The renal function is under regulatory influence of central nervous system, in which various neurotransmitter and neuromodulator systems take part, and it has been known that kallikrein-kininogen- kinin system exists also in the brain, but its physiological role remains to be explored. This study was, therefore, undertaken to delineate the possible role of central kinin system in the regulation of renal function. Kallikrein given into a lateral ventricle(icv) of rabbit brain in doses ranging from 3 to 30 microgram/kg icv elicited increases in Na excretion and the fraction of filtered sodium excreted(FENa), as well as in urine flow rate. K excretion, however, did not parallel the Na excretion, but tended to decrease when the natriuresis reached its peak. Renal blood flow and glomerular filtration did not significantly change.

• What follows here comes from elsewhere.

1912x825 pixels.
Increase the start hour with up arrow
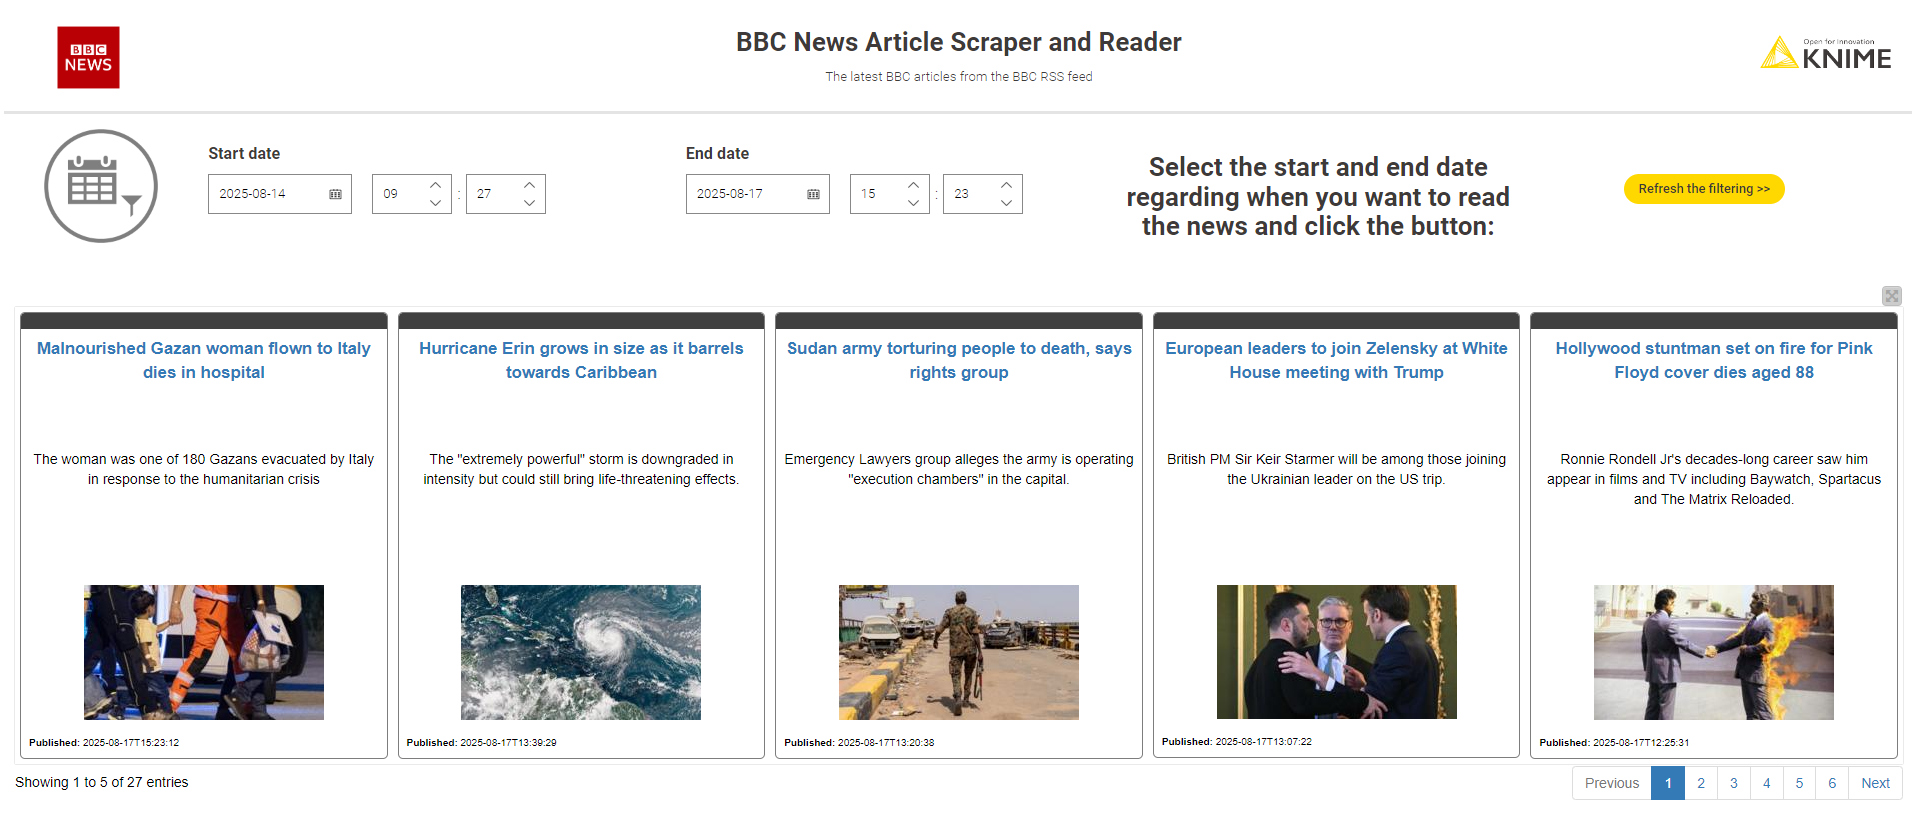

Neither did free water reabsorption significantly change, but tended to decrease. The systemic blood pressure slightly increased. When 30 microgram/kg kallikrein was given intravenously, all the parameters of renal function and systemic blood pressure did not show any increase but decrease, primarily by decreased renal hemodynamics, resulting from transient hypotension. In experiments in which the plasma ANP was measured, the ANP level markedly increased, reaching more than 5 times the control value 25min after 30 microgram/kg icv, and lasting until the end of the experiment at 80min. The renal nerve activity increased with kallikrein, 30 microgram/kg icv, peaking at 1 min but it remained slightly increased until about 40 min, and then slightly declined. This indicates that the increased renal nerve activity may have antagonized or ameliorated the natriuretic effect of icv kallikrein. Lys-bradykinin(kallidin), a cleavage product from kallidinogen by kallikrein, when given icv in doses of 0.3 to 30 microgram/kg also produced increased Na excretion and diuresis. When CHA, a kallikrein inhibitor, was given icv in doses of 3-30 microgram/kg, elicited antidiuresis and antinatriuresis. However, pretreatment with CHA tended slightly to suppress the kallikrein effect. These results indicate that the central kallikrein- kinin system is involved in the central regulation of renal function, the activation of the system in the CNS resulting in increased natriuresis and diuresis, which are related to increased plasma ANP level, with the possible antagonistic effects of increased renal nerve activity.